PRONTO SOCCORSO DI SULMONA AL COLLASSO: UN SOLO MEDICO PER UNA TRENTINA DI PAZIENTI A TURNO
Pronto soccorso di Sulmona al collasso: un solo medico per 28 pazienti a turno
Ferragosto da “codice rosso” per il pronto soccorso dell’ospedale di Sulmona, nuovamente sotto pressione a causa della cronica carenza di personale. Nel pieno della stagione turistica, con la città e l’Altopiano delle Cinquemiglia affollati di visitatori, la medicina d’accettazione e d’urgenza si ritrova a dover fare i conti con numeri da emergenza permanente.
Solo nella giornata di ieri, ventotto pazienti per turno sono stati gestiti dall’unico medico in servizio, costretto a far fronte non solo alle urgenze del pronto soccorso ma anche alle richieste di consulenze da parte di altri reparti, anch’essi a ranghi ridotti.
Le conseguenze sono inevitabili: attese interminabili, utenti esasperati e persino minacce di far intervenire le forze dell’ordine.

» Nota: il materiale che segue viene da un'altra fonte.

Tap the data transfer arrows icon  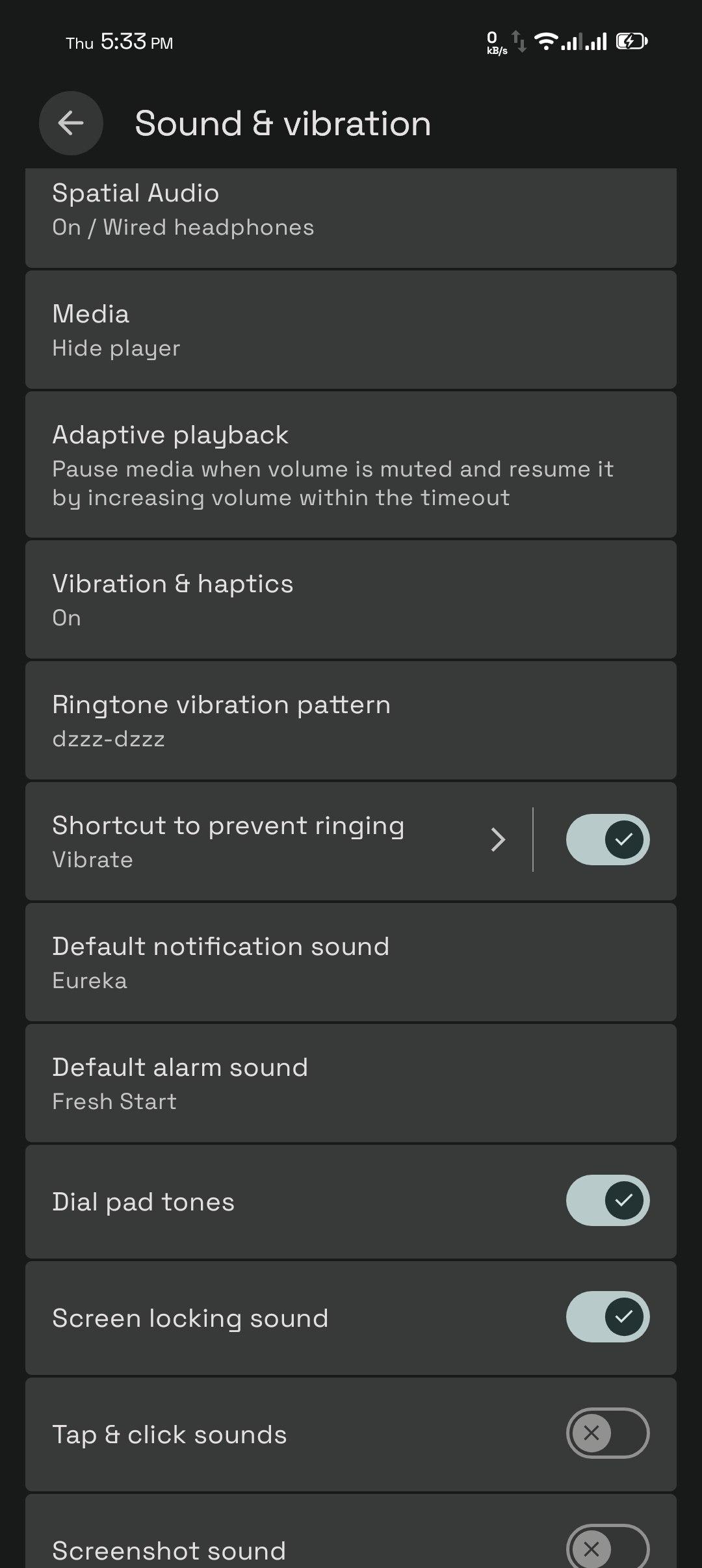coord(519,42)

C’è chi, stanco di aspettare, ha scelto di recarsi in un altro ospedale.
I rinforzi annunciati negli ultimi anni non sono mai arrivati, mentre pensionamenti e trasferimenti hanno ulteriormente ridotto l’organico. A complicare il quadro, la mancanza di un filtro territoriale efficace, che porta al pronto soccorso casi che potrebbero essere gestiti altrove, aggravando il carico di lavoro degli operatori.
In questi giorni di maggiore afflusso turistico, la gestione diventa un’impresa titanica. E se la carenza di personale è ormai un problema strutturale, per i pazienti e per chi lavora tra barelle e monitor resta solo la speranza di un Ferragosto… senza troppi imprevisti.